When it comes to balancing hormones, stress is a huge component.  (Do I sound like a broken record yet?)  One of the most difficult aspects of stress is our perception of the world around us.  The more negative our view, the more difficult it is for us to turn off the stress hormones that are affecting our health.  According to Go Big Coach Kristen Howe, these thoughts are called poisoned perceptions.

So, what is a poisoned perception?  Basically, when you have negative expectations – your actions support these and then the negative expectations are realized.

A couple of years ago I was working with a client who wasn’t sleeping and it was affecting her energy and mood.  When I looked at her food journal I noticed that she was consuming quite a bit of sugar and drinking up to 5 alcoholic drinks some days and had very few alcohol-free days.  She was really insistent that she wanted a solution that didn’t require her to stop drinking.  While she was making efforts to eat healthier substitutions for her sugary foods, she would message me with quite a bit of frustration about it and complain that it doesn’t taste the way she wanted it to.  She even told me that she didn’t think her sugar or alcohol consumption was contributing to her insomnia.  The whole process of working with me caused her to be bitter and resentful and she stopped coming to see me and her sleep issues didn’t get resolved.

Thinking this way means that you are always focused on what is going to be wrong as opposed to seeing what could be right.  Call it an energetic mismatch for achieving your desired outcome.  Essentially you become a magnet for failure.

You have probably heard this before.  The answer, as I am also sure you have heard, is to change your thought patterns and beliefs.  But the issue with this is that when you feel down, when you are feeling insecure about the challenges you have created for yourself or when you are just feeling fearful – how do you possibly feel positive and create new patterns of thinking?  We are creatures of habit and our subconscious mind is at the wheel and making decisions for us based on our early programing.  If we have not had the experience of the positive outcome – how do we change our thoughts?
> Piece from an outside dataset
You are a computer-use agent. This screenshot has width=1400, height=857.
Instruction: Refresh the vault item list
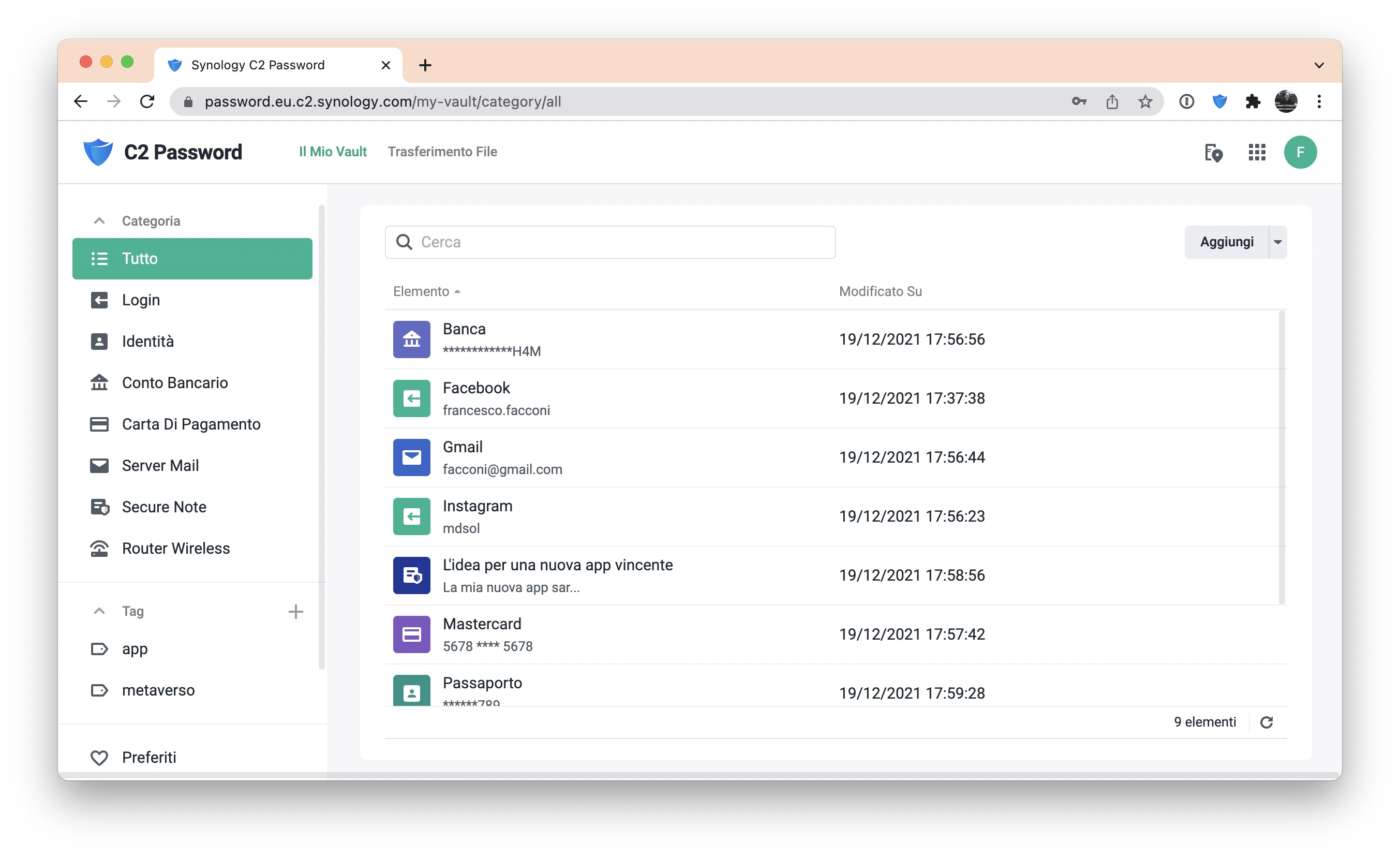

The answer comes in two forms.  The first is finding the courage to take a risk.  Choose a goal that you are pretty certain you can achieve.  The best way to build confidence is to succeed and a small task that you know you can handle, is the best way to do this.  The small tasks can be anything that lead to achieving bigger goals but instead of being overwhelmed by the size of the big goals, focus on what you can do now, in order to move toward achieving a big goal.  For example, if you want to start eating better, rather than overhauling your entire diet all at once, begin with breakfast.  Make a list of some healthy breakfast foods you think you will enjoy and commit to eating a good breakfast every morning until it becomes habitual.

Gradually learn to increase the size of the task or the nature of the task.  Ie: once you have your breakfasts down, start to look at your lunches.  Ask yourself: Can I handle this and be okay if it does not succeed?  As long as the answer is yes you can move forward.  If you feel the failure is no big deal – then you have nothing to fear and if the control of the task is yours, then you also have no fear that you need to rely on someone else to make it happen for you.  Remember that failing at the little tasks does not mean you have failed at the big goal.  It is just a piece of the plan.  I always remind myself that the only true failure is to not try at all.

The second element that can be helpful is letting go of the past.  Think of today as ground zero.  The past does not exist. When old thought patterns creep into your mind, tell yourself “today I start at zero”.  There will be many days where you are starting at zero again.  Depending on how bad your past is, you may want to consider doing this with the help of a professional counselor.  Overtime, this process will gradually quiet the ghosts from the past.

Consider this as you are contemplating your life and what it will take to achieve your goals.  What is your mind-set?  Do you engage in negative self-talk and what can you do about it?  Don’t try to take on too much and keep the tasks small to build your confidence.  It’s the journey, not the destination that counts.